The observed transfer effect is hard to reconcile with models of temporal preparation based on the hazard function (e.g., Coull et al., 2011; Cui et al., 2009; Janssen & Shadlen, 2005; Vallesi & Shallice, 2007). The hazard function is derived from the current distribution of foreperiods without regard to their history. Therefore, if temporal preparation is driven by hazard, there should be no transfer from previous distributions of foreperiods. The present data are clearly inconsistent with this prediction.

It may be noted that the two-way interaction between foreperiod and group, as observed in Session 1, was considerably reduced in Session 2. However, this finding is not inconsistent with the predictions of MTP, because recent memory traces—especially the most recent one—are assumed to carry more weight than older traces in their contribution to preparation on the current trial (see also Los et al., 2014). This mechanism allows MTP to account for short-term effects lasting a few trials (i.e., asymmetric sequential effects), which have been shown to make a robust contribution to RT (e.g., Los, 2010; Los & Van den Heuvel, 2001; Steinborn & Langner, 2012; Vallesi & Shallice, 2007; Woodrow, 1914; Zahn et al., 1963). These sequential effects also contribute to the difference in RT-foreperiod functions between the exponential and antiexponential distributions (i.e., there are more primed short-short transitions in the exponential than antiexponential distribution; see Los & Agter, 2005, for a detailed discussion). This contribution of sequential effects strongly diminishes as soon as the transition to the uniform distribution is made in Session 2. However, within Session 2, the transfer effect turned out to be quite persistent.
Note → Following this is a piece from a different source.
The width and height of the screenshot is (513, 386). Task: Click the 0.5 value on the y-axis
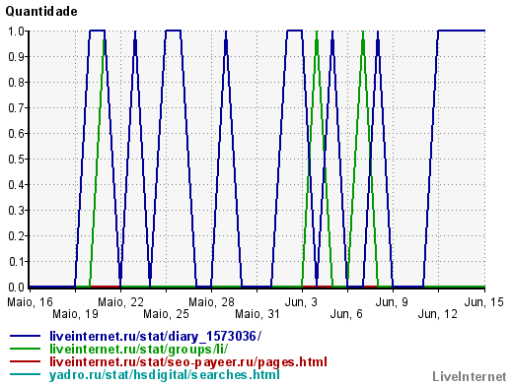(16, 160)
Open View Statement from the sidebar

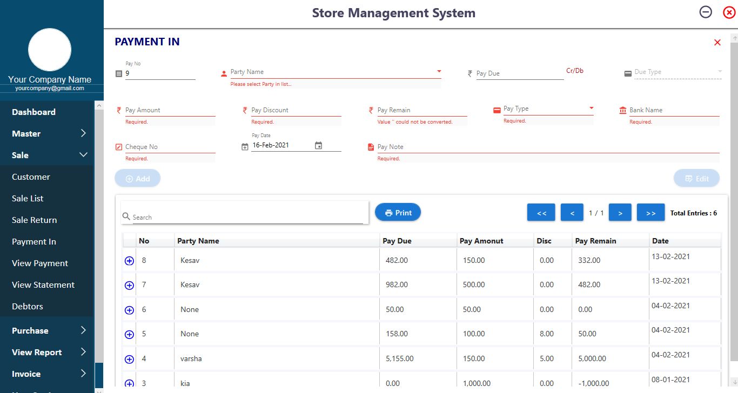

It remained statistically reliable for hundreds of trials and was nonsignificant only toward the end of Session 2. This means that the transfer effect not only survives a delay of a week, but also is not easily overwritten by new traces.

It is of interest that a pervasive role of long-term memory is also emerging in other domains of human performance. For instance, in the domain of specific temporal expectancy, it has been observed that participants respond faster to a specific target stimulus, the higher it is correlated with a specific temporal interval (e.g., Thomaschke, Wagener, Kiesel, & Hoffmann, 2011). This effect has been observed to persist for many trials into a transfer phase, where the time-event correlation no longer applies (Thomaschke & Dreisbach, 2013). Furthermore, in the domain of time perception, Taatgen and Van Rijn (2011) observed long-term effects of trial history (along with short-term ones) reflected in the time estimates of temporal intervals. Intriguingly, the pool model that Taatgen and Van Rijn proposed as an account for these effects is based on principles of memory storage similar to those of MTP. Finally, in the more distant domain of visual search, it has been observed that selection is faster when target features are repeated from one trial to the next, and in the case of conjunction search these effects even occur on the long term, that is, up to at least a week, as in the present experiment (Kruijne & Meeter, 2015, 2016).

In conclusion, the view that temporal preparation is driven by the hazard function cannot account for the transfer effects found in our study. Participants used neither the information provided at the start of Session 2 nor their initial experiences during Session 2 to quickly adjust to the new hazard regime. Consequently, the effect of the foreperiod distribution experienced a week earlier continued to influence behavior for several hundreds of trials. Therefore, our results provide compelling evidence that temporal preparation is not driven by hazard but instead by memory traces stored in long-term memory as assumed by MTP. MTP seems promising not only because it makes correct predictions about transfer effects, but it also relies on well-established cognitive principles of learning and memory. On this account, we conclude that temporal preparation is actually a reliving of our past.